O pode executivo por meio do prefeito do município de Estreito, Cícero Neco — “Cicinho”, enviou a Câmara de vereadores um oficio datado do ultimo dia 19/10 dando conhecimento aos edis do poder legislativo a desativação da Unidade de Pronto Atendimento (UPA) – 24h construída no município.

De acordo com os levantamento a Unidade Hospitalar precisaria/despesa de cerca de 400 mil, para entrar em pleno funcionamento. O prefeito Cícero Neco — “Cicinho” alega que não dispõe de apoio do governo federal, tampouco do governo Flávio Dino (PCdoB).

Cicinho reclama, ainda, “falta de decisão” para a habilitação da unidade “junto ao Governo Estadual”.

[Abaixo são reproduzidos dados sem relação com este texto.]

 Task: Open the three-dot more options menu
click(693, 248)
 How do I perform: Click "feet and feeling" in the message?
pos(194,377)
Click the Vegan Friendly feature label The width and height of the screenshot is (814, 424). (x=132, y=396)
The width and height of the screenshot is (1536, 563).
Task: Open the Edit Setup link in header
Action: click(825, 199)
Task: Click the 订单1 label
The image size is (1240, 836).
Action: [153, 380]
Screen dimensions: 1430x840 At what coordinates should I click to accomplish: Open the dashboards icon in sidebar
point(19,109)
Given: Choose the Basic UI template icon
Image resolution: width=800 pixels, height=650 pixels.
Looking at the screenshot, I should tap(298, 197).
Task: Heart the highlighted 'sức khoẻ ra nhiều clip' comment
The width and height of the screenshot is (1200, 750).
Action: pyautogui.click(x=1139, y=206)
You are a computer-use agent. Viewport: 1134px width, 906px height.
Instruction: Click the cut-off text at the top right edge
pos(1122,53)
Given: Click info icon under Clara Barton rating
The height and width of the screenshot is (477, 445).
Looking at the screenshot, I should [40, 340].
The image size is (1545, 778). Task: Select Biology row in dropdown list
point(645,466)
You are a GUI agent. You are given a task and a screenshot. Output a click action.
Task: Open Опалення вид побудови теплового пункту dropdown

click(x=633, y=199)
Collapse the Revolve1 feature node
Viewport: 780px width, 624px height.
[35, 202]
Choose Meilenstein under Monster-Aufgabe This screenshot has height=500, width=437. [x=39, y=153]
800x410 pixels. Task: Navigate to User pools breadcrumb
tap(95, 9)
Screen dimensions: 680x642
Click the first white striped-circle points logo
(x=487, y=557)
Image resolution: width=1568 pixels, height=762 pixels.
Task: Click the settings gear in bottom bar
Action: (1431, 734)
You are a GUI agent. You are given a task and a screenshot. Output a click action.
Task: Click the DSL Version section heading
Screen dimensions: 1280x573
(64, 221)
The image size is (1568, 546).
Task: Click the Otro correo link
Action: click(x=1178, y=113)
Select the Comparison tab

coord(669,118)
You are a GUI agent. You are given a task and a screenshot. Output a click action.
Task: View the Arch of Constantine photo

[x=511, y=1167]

Todos os procedimentos legais exigidos para habilitar nossa UPA junto ao Governo Estadual foram rigorosamente cumpridos em tempo hábil e, até a data de hoje por falta de decisão do órgão responsável, não obtivemos a devida homologação de funcionamento, fator preponderante ao recebimento de recursos que contribuem, parcialmente, com o total dispendido pelo Município — destacou.

SES

Em nota, a Secretaria de Saúde do Estado informou que a implantação da UPA de Estreito foi garantida por meio de recursos federais, em acordo direto entre o Ministério da Saúde e a Prefeitura. “A SES comunica que a homologação do funcionamento da unidade cabe ao Ministério da Saúde, que também garante o recurso de custeio” disse a nota, lavando as mãos.